Alıştırmalar:
(1) Halep kuşatması haberinde "halep kuşatmasına engel" ile başlayıp "iddiası gündeme geldi." ile biten kısmı yeniden yaz, ama "asker" yerine "birlik" koy.
(2) Halep kuşatması haberini son cümlesinden sonra sürdür.

Kobani
'Halep kuşatması IŞİD'in ihaneti ile başladı'
Al Jazeera'ye konuşan ÖSO'ya bağlı Mücahitler Ordusu Komutanı Muhammed Bakur, "İmkanlar el verirse Kobani'de IŞİD'e karşı savaşırız ancak şu an mümkün değil. Halep’in durumu çok daha önemli ve kritik" dedi.
işid’in kobani’ye (aynel arap) girmesi ve abd ile birlikte koalisyon güçlerinin işid’e yönelik hava saldırılarına başlaması tüm dikkatleri bu yöne çekerken, halep ve çevresinde esed güçlerinin kuşatma operasyonu da sürüyor.
son olarak halep’in batısında bulunan ve muhaliflerin tek ulaşım yolu olan handarat-sifet bölgesine saldıran ordu güçleri ile muhalif gruplar arasında şiddetli çatışmalar yaşanıyor.
halep kuşatmasına engel olmak için muhalif grupların bölgede zorlu mücadelesi sürerken, özgür suriye ordusu'nun kobani'de işid’e karşı savaşmak üzere asker göndereceği iddiası gündeme geldi.

Gösterilen bilgiler:

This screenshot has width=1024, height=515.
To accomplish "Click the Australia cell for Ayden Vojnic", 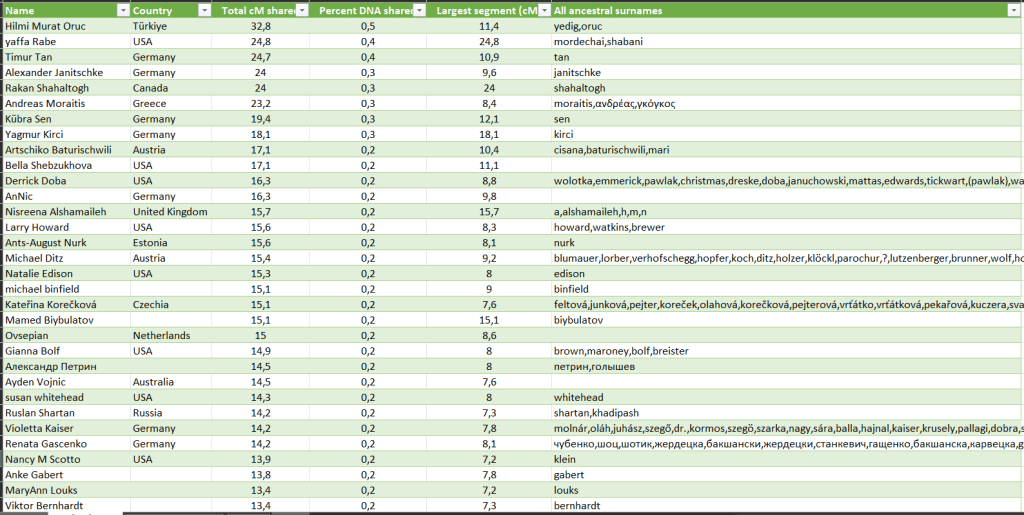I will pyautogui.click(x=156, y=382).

...

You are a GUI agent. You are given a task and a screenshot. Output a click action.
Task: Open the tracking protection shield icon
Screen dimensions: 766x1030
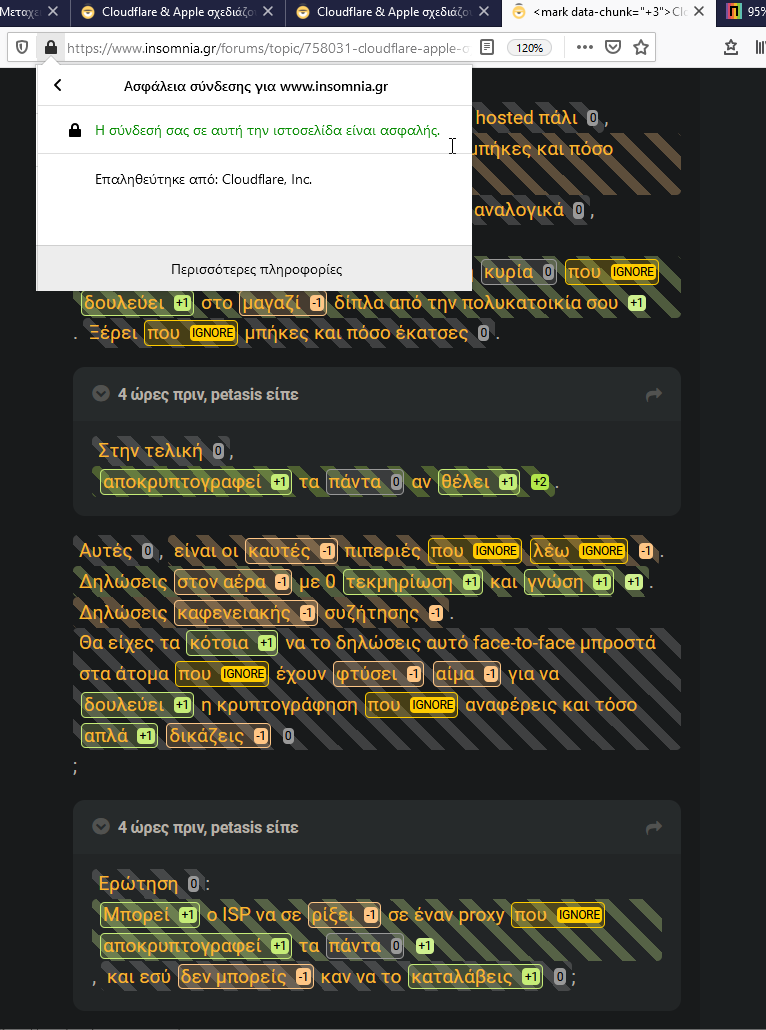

--

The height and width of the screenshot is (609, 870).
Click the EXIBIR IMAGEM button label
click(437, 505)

Beklenen cevaplar:
(1)
halep kuşatmasına engel olmak için muhalif grupların bölgede zorlu mücadelesi sürerken, özgür suriye ordusu'nun kobani'de işid’e karşı savaşmak üzere birlik göndereceği iddiası gündeme geldi.

(2)
bölgede yaşanan gelişmeleri halep’in etkin gruplarından ve öso bileşenlerinden ceyşul mücahidin'in (mücahitler ordusu) komutanı ebu bekir (muhammed bakur), al jazeera türk’e değerlendirdi.
8 grubun birlikteliği ile oluşan ve 5 bin civarında askeri olan ceyşul mücahidin'in komutanı yaptığı açıklamada ilk olarak, halep’in kuşatma altına alınma ihtimalini ve bunun ne gibi sonuçlar doğuracağına değindi.
halep kuşatması işid’in ihaneti ile başladı
esed ordusunda yarbay rütbesindeyken muhaliflerin safına geçen muhammed bakur'a (cephedeki ismi ile ebu bekir) göre, esed ordusuna bağlı birliklerin ilerleyişi işid’in suriye direnişine 'ihanet etmesi' ile başladı:
"işid yaklaşık dokuz ay önce bize karşı savaş ilan etti. esed’in de hanasır bölgesinden başlayan ve halep’in etrafını çevirme harekatı aynı dönem başladı. işid ve esed bu dokuz aylık zaman diliminde sırt sırta vererek bize karşı savaştılar. aradan geçen zaman sürecinde işid’e karşı mücadelemizde sadece halep bölgesinde 3.200 askerimizi şehit verdik. bunlar en iyi savaşçılarımızdı. esed’e karşı bu sayının üçte birisinden bile bahsedemeyiz.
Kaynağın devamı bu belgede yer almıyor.